An anchor is helping you to get even a little bit bigger than the reactivity you are experiencing. This doesn’t mean that reactivity goes away. It means you have the choice to not behave from reactivity.
Anchors are strengthened when you practice them while things are going well. It is particularly effective to practice an anchor during meditation. Commit to engaging an anchor everyday or even several times a day.
Ideally, you have several anchors. Anchors are most effective when they match the challenge you are facing. For example, fear or doubt about others liking or accepting you could be met with an anchor that helps you access a sense of your own lovability. One student’s anchor for lovability is a memory of walking into her grandmother’s house and seeing her grandma’s face light up with love for her. As you identify and become familiar with patterns of reactivity in yourself, you can begin to connect anchors to each pattern.

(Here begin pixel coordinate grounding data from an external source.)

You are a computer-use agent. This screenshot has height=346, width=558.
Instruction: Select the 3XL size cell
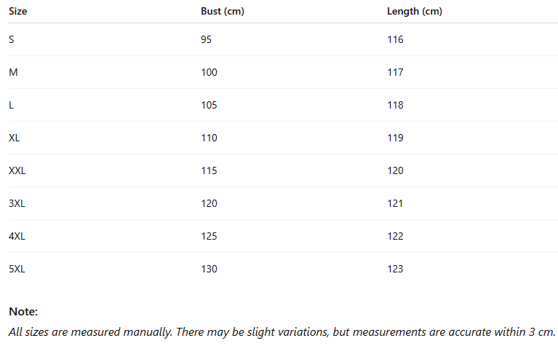pos(17,203)
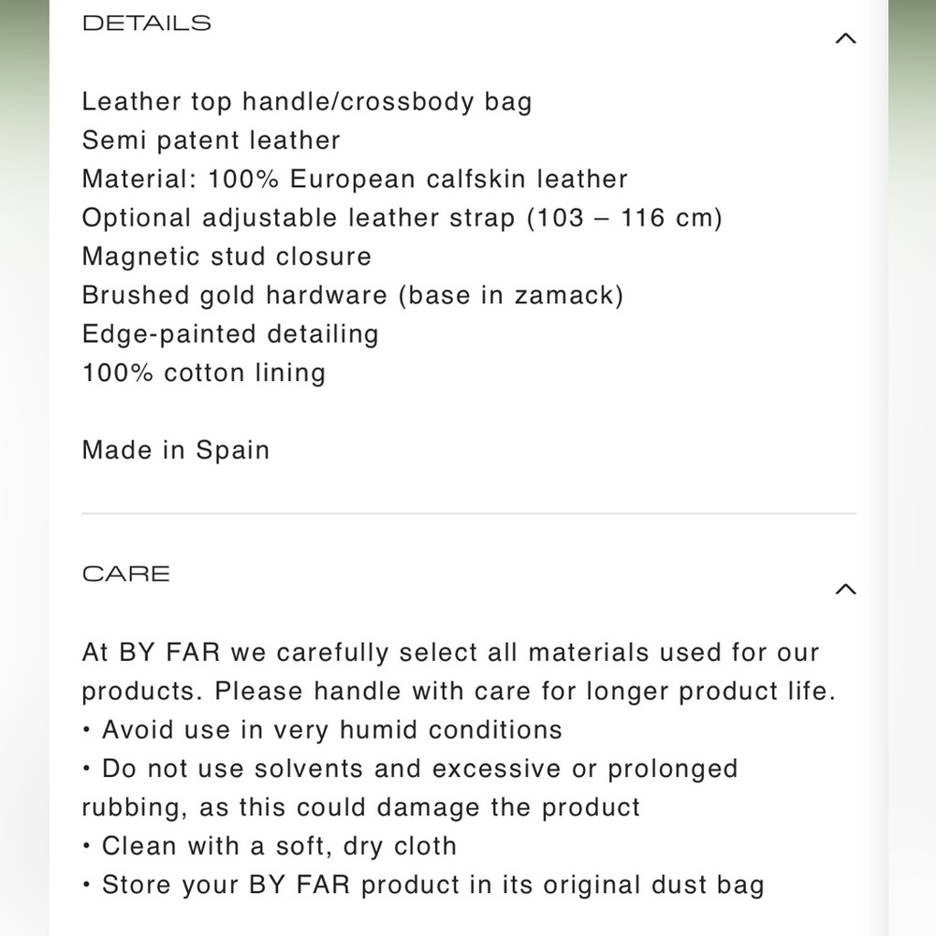Image resolution: width=936 pixels, height=936 pixels.
Task: Click the '100% cotton lining' line
Action: pyautogui.click(x=204, y=373)
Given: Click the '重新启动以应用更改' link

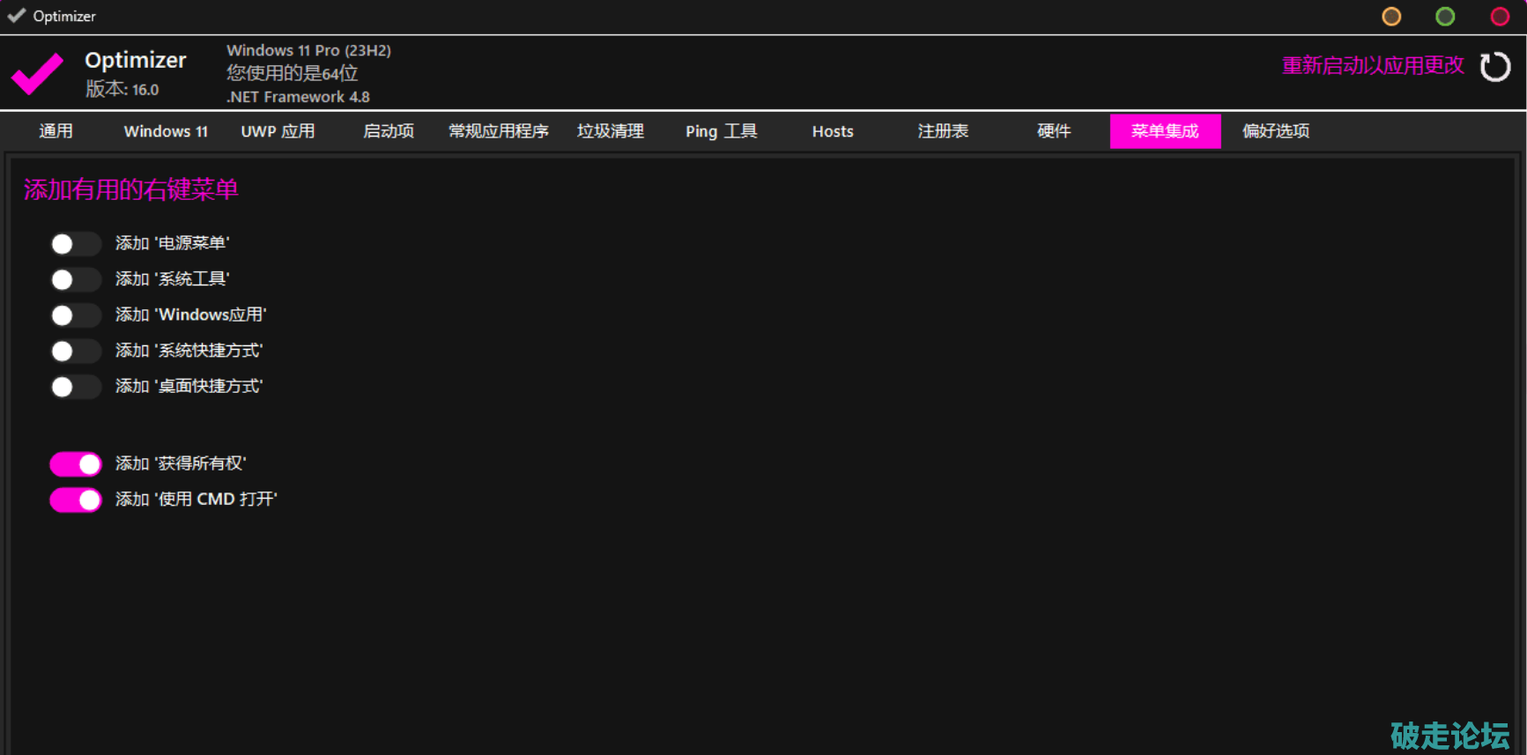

For an anchor to be useful, you have to maintain your attention on it until you feel an expansive shift and your attention has stabilized in that larger perspective. The signs that this has happened include: a decrease in overall body tension, curiosity or desire to understand what’s happening, the ability to notice and name body sensations, emotions, and needs, an impulse to try something different in the situation like a new skill or step towards connection, sadness that you are in reactivity again, and words or thoughts of acceptance like “Okay, I am going to be okay.” or, “We’re disconnected now, but we can work this out.”
While it is ideal that an anchor already has the required power to light up the expansive perspective, you can also cultivate an anchor. This is like creating a positive habit of mind. For example, every time you make a mistake, you could commit to relaxing your shoulders and face and saying “That’s okay. Everyone makes mistakes.”
Practice
To find an anchor, you can take at least two different approaches
Start with Expansive Experiences: Sit in mindfulness until you are settled. Ask yourself to bring up an experience, no matter the duration or time in life, in which you were exceptionally grounded in or connected to any of the following: love, expansiveness, peace, communion or unity with life, compassion, meaning, equanimity, solidness, flow; or any experience of deep nourishment around a particular need.
Start with Reactivity: Using your feelings and needs list or the feelings and needs cards, identify all the feelings and needs alive for you in a particular moment or type of reactivity. Typically it’s helpful to bring some of that reactivity up by recalling a specific instance. Identify the need that is really at the core of this reactivity. That is, the need that you feel the most fear, pain, or grief around. Shake off the reactivity by literally shaking your body or engaging in some form or exercise. Enter mindfulness. Once you are settled, put your attention on the need you identified and ask yourself to recall a peak experience in which that need was met.
Whichever of these two methods you use to access an expansive experience, use the worksheet here to write down every aspect of that experience.
Then, circle the most powerful and concrete elements in that experience. Use those elements to create an anchor. The anchor will be mutually exclusive with reactivity in a direct way.
Test your anchor by imagining the situation that brings up that reactivity and then engaging your anchor. Refine your anchor if needed, and test again.